Когда он скашивает на Лауру глаза, она снова убеждается, что они у него действительно желтые, как у кошки. Он богат, как он объяснял Лауре, но не деньгами, а властью, власть же позволяет ему владеть вещами и свободно предаваться своей любви к мелкому роскошеству. «Мне нравятся элегантные мелочи, как-то сказал он и помахал у нее перед носом желтым шелковым носовым платком. — Вот понюхай. Духи „Жокейский клуб“, нью-йоркские. — Но все-таки жизнь его не пощадила. Сейчас он сам это скажет: — Н-да, в руках все обращается в прах, а на языке становится желчью. — Он вздыхает, и его кожаный ремень скрипит, как седельная подпруга. — Одно за другим, я во всем разочаровываюсь. Ну, прямо во всем. — Он качает головой. — И ты, моя бедняжка, тоже разочаруешься. Это тебе на роду написано. Кое в чем мы с тобой так похожи, что ты и представить себе не можешь. Подожди. Вот увидишь. В один прекрасный день ты вспомнишь, что я тебе говорил, и поймешь, что Браджиони был тебе другом».

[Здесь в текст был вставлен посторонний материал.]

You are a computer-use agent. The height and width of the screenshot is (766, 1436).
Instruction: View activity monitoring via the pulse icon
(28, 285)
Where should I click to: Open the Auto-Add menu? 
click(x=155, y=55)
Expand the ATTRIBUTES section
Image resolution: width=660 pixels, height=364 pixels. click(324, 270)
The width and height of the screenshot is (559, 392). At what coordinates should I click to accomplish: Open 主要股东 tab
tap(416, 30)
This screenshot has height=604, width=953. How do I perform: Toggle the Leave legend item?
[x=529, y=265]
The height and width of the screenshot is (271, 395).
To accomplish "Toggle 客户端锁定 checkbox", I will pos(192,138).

Лаура холодеет, в крови у нее живет физическое предчувствие беды: ее ждет насилие, увечье, страшная смерть. Этот метафизический страх она переосмыслила как нечто бытовое, обыденное и стала бояться переходить через улицу. «Моя личная судьба — это только мое умонастроение», — напомнила она себе цитату из старого учебника по философии. Но все-таки у нее хватает здравого рассудка заключить: «Так или иначе, но под автомобиль попадать я не собираюсь».

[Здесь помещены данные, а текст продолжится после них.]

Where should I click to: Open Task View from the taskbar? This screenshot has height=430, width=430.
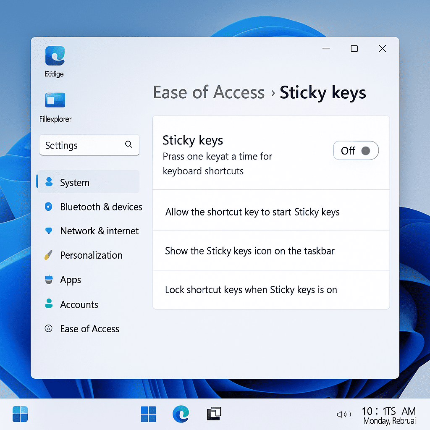click(x=213, y=414)
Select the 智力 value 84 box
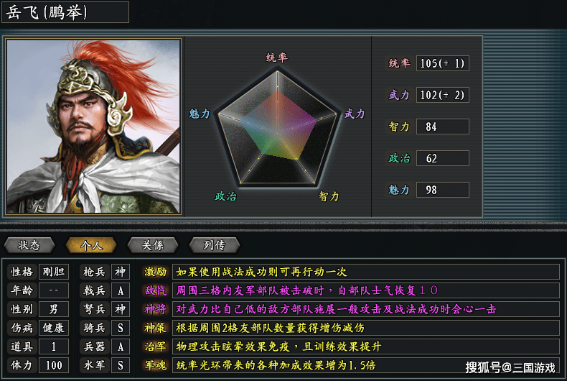This screenshot has height=381, width=567. click(443, 127)
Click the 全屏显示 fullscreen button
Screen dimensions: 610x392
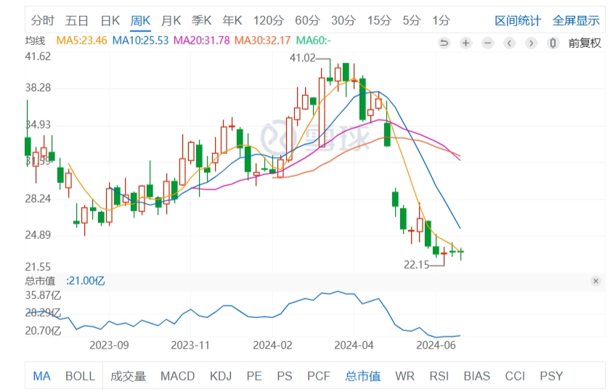(576, 20)
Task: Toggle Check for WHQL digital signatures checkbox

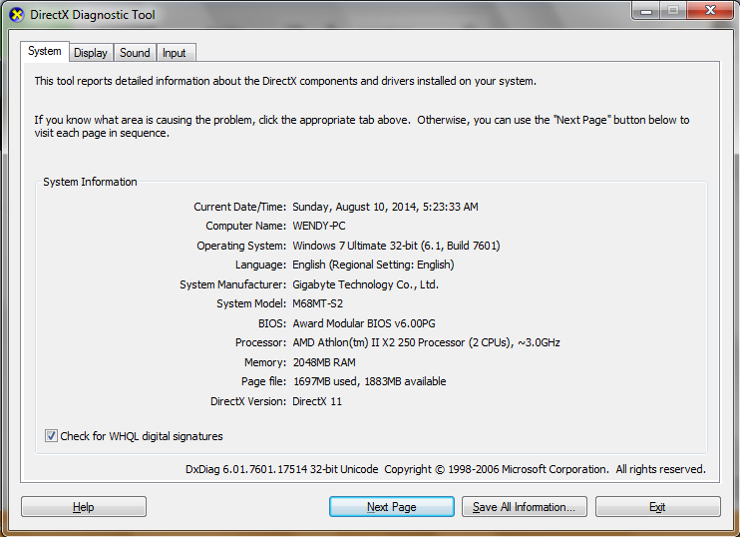Action: (51, 436)
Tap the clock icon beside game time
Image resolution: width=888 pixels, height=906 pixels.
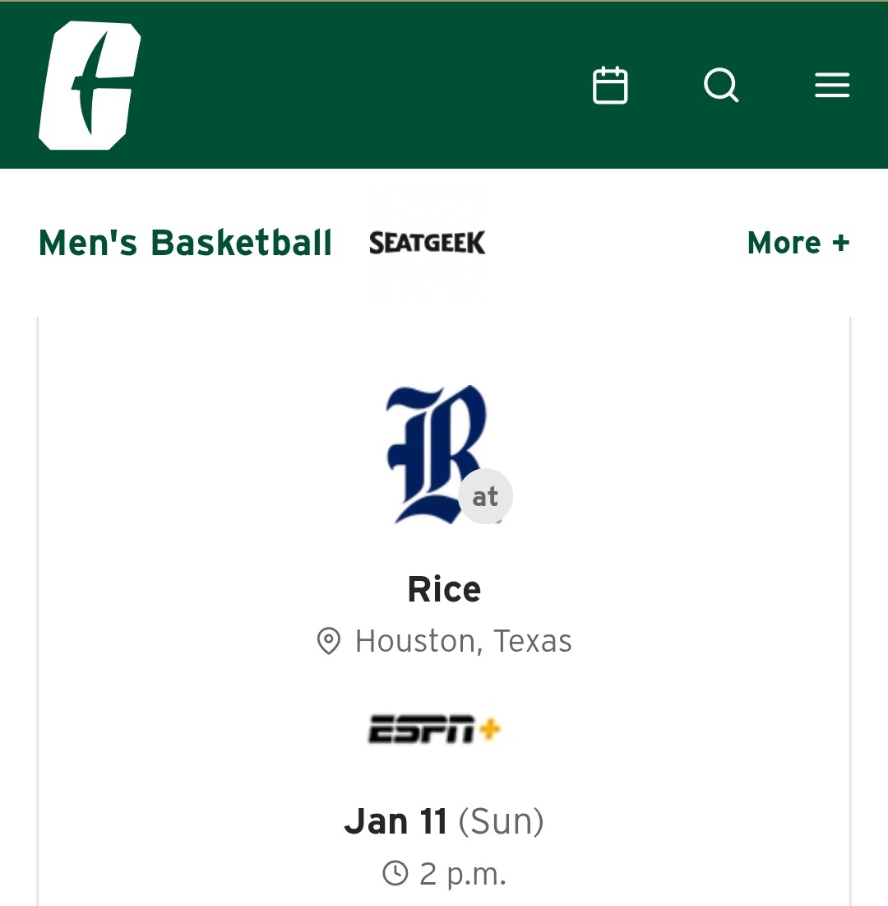click(x=395, y=873)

Возможно, что я на свой лад так же развращена, как Браджиони, допускает она, так же бессердечна и беспринципна, в таком случае любая смерть предпочтительнее. Однако она не убегает, а все так же смирно сидит на месте. Куда ей идти? Она без приглашения навязалась сюда и теперь не может даже представить себе жизни в другой стране, и вспоминать свою прежнюю жизнь, до Мексики, ей тоже не доставляет удовольствия.
Какова природа этой преданности, каковы ее подлинные корни и обязательства? Лаура не знает. Половину времени она проводит в соседнем Хочимилко, учит индейских детей говорить по-английски: «Де кэт из он де мэт». Когда она входит в класс, они окружают ее с улыбками на своих умудренных, простодушных лицах цвета глины, кричат безгрешными голосами: «Гуд монинг, май тычер!» и каждое утро превращают ее учительский стол в цветник.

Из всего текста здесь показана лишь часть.